But I already have a suspiction. I think the drive falls back from fully operational state to the "safe-op" state for some reason (watchdog timeout or some similar reason). ... In safe-op state the outputs and also motion are disabled...
I have to monitor state-change events and all of the status and error registers to catch such unexpected state changes.
Unfortunatelly, my assumption was false. I verified that the drive is in fully operational state and stays there as long as the power stage is enabled. So it must be something else.
I'll check the tuning parameters. Maybe there is a register that defaults to zero unless it is explicitely set.
It's been almost a month and I'm still struggeling. I have bought a brand new servo amplifier from Sanyo Denki in the hope that their implementation is better than the Chinese. Well, the good news is that, at least, it returns an error code where the JMC servo just doesn't work without error message. The bad news, however, is that it fails even earlier. It refuses to switch state from pre-op to safe-op and complains about "no valid outputs". The Beckhoff docs say that this error should occur only in the "O" state (operational) or at the transition from "S" to "O" (safe-op -> op). I have no idea why it occurs at the transition from "P" to "S" (pre-op -> safe-op). It is not possible to transmit output states (RxPDOs) before the state machine is in the safe-op state, so this makes no sense to me.
At the moment I feel totally lost. I don't want to give up as I have invested so much work. I feel that I'm only inches away from the ultimate solution but there is always one more bug...
At the moment I feel totally lost. I don't want to give up as I have invested so much work. I feel that I'm only inches away from the ultimate solution but there is always one more bug...
Heck, don't even think about giving up. You know how it goes, you'll be somewhere having a beer with friends and it suddenly hits you. Been happening to me since forever.
Today I had a video chat with the RTA support team (a dealer selling SanyoDenki servo drives). We didn't find a real solution, unfortunatelly. But we got one more clue that there seems to be a fundamental problem with my communication. Somehow the drive is responding to my commands and acknowledges it. I can even write to registers and read the correct values back. But those values seem to come from some sort of shadow memory or cache. It looks like they are written but they have no effect at all to the rest of the behaviour of the drive. It's like there is some sort of firewall and everything I do stays inside the EtherCat "sandbox".
For example I set PDO mappings. I don't have a real debugger to see what's going on inside the drive but at least the SANMOTION motor setup software displays the number of PDO mapped in its monitor display window. This number stays at zero the whole time while my software is running and communicates with the drive.

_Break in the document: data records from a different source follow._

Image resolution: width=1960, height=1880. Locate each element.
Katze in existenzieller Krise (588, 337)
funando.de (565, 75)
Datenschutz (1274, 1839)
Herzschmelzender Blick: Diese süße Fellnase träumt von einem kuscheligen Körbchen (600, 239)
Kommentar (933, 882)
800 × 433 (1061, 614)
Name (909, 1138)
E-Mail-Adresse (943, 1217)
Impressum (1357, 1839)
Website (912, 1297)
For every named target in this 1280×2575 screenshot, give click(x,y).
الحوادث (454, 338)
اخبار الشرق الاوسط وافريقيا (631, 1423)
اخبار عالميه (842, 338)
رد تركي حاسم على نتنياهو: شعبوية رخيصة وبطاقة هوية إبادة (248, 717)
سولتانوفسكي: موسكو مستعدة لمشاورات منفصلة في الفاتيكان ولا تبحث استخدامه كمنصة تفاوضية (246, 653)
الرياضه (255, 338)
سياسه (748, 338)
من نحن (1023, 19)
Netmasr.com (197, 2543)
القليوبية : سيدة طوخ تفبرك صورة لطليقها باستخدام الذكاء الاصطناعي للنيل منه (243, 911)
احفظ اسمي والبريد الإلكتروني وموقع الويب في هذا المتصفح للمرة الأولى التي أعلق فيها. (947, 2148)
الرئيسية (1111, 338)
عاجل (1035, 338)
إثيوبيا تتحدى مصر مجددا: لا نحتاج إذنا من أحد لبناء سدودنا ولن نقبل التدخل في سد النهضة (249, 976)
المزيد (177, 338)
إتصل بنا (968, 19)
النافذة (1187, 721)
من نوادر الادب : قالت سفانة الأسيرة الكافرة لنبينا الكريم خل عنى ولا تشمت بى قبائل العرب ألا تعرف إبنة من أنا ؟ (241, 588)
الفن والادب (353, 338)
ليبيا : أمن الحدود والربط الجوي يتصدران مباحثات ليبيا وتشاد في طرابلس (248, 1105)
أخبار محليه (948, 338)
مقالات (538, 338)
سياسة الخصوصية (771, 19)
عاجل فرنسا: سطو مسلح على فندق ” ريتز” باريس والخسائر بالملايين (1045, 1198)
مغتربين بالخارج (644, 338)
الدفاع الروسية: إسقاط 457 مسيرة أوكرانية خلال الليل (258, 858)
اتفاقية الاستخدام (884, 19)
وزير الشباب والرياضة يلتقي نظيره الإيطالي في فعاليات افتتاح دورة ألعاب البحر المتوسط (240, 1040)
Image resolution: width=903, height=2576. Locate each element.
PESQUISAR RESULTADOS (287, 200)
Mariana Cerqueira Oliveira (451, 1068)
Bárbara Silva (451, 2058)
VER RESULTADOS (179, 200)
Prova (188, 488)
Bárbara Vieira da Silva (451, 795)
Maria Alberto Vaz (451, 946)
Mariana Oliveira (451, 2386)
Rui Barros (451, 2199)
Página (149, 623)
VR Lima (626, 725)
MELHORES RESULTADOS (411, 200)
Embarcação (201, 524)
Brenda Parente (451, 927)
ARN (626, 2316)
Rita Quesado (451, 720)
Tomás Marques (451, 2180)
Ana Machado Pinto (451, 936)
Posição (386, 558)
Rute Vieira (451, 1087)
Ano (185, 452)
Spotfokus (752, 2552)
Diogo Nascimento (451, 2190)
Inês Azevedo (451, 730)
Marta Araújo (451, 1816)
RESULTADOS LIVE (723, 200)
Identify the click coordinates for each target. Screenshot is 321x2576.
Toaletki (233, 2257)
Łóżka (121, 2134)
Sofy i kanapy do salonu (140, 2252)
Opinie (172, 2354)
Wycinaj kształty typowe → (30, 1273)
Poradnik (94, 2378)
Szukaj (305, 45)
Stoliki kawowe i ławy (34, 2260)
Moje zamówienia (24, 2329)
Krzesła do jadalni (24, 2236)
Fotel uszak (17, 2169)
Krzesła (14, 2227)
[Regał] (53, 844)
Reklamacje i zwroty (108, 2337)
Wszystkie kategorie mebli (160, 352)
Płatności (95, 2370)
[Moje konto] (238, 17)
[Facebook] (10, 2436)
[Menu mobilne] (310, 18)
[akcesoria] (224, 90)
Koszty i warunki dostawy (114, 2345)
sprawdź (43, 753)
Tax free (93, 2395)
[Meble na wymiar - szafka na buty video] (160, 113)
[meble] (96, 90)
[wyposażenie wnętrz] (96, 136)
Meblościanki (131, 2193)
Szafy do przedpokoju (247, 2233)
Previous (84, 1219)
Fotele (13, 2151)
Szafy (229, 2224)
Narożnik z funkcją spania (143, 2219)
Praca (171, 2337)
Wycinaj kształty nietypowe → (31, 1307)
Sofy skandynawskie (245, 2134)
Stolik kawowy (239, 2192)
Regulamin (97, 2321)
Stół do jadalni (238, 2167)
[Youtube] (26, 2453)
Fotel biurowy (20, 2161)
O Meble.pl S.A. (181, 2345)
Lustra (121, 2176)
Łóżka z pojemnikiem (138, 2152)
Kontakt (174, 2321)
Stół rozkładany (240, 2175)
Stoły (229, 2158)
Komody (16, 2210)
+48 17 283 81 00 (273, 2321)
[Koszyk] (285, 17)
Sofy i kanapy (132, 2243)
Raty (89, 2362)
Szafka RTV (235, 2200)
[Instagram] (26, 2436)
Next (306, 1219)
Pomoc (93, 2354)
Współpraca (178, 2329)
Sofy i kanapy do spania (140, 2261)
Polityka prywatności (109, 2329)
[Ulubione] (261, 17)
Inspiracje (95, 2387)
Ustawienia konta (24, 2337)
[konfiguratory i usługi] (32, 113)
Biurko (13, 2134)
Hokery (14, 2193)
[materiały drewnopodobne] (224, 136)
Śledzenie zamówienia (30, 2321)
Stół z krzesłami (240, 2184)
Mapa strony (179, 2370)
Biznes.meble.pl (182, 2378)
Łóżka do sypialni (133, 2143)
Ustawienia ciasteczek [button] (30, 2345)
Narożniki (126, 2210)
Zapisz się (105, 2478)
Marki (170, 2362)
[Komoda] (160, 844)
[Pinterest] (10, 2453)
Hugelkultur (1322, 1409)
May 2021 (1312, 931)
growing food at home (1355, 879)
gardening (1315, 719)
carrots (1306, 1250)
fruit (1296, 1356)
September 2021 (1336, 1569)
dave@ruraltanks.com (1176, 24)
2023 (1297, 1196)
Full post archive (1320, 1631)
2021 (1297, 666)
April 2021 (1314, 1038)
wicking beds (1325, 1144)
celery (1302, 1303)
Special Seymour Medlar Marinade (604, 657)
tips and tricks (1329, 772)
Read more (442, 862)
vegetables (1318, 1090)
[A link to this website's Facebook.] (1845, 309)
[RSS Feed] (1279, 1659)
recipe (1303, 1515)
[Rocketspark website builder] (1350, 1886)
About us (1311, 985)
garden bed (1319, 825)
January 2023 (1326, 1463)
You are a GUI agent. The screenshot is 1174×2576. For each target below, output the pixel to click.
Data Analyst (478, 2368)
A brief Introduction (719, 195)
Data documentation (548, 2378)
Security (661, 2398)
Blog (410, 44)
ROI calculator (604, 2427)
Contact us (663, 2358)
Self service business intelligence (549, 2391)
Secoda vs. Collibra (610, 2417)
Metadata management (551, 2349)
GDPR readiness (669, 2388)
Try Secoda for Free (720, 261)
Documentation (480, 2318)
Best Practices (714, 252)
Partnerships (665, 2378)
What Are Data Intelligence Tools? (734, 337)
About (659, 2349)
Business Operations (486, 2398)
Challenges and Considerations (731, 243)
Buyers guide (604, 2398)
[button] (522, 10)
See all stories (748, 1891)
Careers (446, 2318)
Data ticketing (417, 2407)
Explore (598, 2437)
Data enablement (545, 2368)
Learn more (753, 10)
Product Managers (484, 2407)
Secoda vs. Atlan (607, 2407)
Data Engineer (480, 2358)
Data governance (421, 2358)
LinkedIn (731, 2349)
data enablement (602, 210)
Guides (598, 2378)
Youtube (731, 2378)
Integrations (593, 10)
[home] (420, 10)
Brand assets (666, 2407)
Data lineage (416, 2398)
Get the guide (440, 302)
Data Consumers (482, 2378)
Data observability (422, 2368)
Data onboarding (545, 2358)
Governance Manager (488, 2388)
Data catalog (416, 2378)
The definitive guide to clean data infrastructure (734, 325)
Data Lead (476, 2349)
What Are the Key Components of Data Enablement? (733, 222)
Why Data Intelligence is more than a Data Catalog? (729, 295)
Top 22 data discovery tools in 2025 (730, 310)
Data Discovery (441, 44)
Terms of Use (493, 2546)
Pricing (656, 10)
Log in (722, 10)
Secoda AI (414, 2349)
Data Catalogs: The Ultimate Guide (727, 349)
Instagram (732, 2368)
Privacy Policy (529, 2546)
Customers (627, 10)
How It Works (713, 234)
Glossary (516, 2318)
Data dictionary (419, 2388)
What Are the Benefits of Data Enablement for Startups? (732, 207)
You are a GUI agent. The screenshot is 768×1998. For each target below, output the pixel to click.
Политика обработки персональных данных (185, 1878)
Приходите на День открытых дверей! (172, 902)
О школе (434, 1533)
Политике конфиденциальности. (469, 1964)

The displayed number updates correctly if I use EC-Engineer (Ethercat diagnosis software running on the PC). It stays at the setting of EC-Engineer if I run my P2 software afterwards. There must be some secret switch or authorisation protocol that unlocks access.
I'll follow Craig's advice and have a beer while discussing this with my friend Ingolf, tonight.
To debug my communication I have to compare the Ethernet frames transmitted with WireShark. The problem is that with EtherCAT I can't use standard network switches so connect the PC to the network. EtherCat doesn't like that because it adds delay and can cause collisions. All frames use broadcast mode because there are no real MAC addresses. Adressing is done by the physical order the devices appear in the daisy chain.
To solve this I simply connected another Ethernet accessory board to the P2 KISS board, added a second driver object to the software and simply send all packets to both ports. I think this wouldn't have been possible with any other processor. It's just so cool.
With the Prop1 project I have I decided to move the 485 link to the other side of the chip to make the ground plane a little more chunky. That meant also shuffling a few of the other pins along to make room on that side. No problem, I was doing a new board layout anyway.
I didn't know EtherCAT couldn't use a generic Ethernet switch. It's barely valid to have "Ether" in its name then.
@evanh said:
I didn't know EtherCAT couldn't use a generic Ethernet switch. It's barely valid to have "Ether" in its name then.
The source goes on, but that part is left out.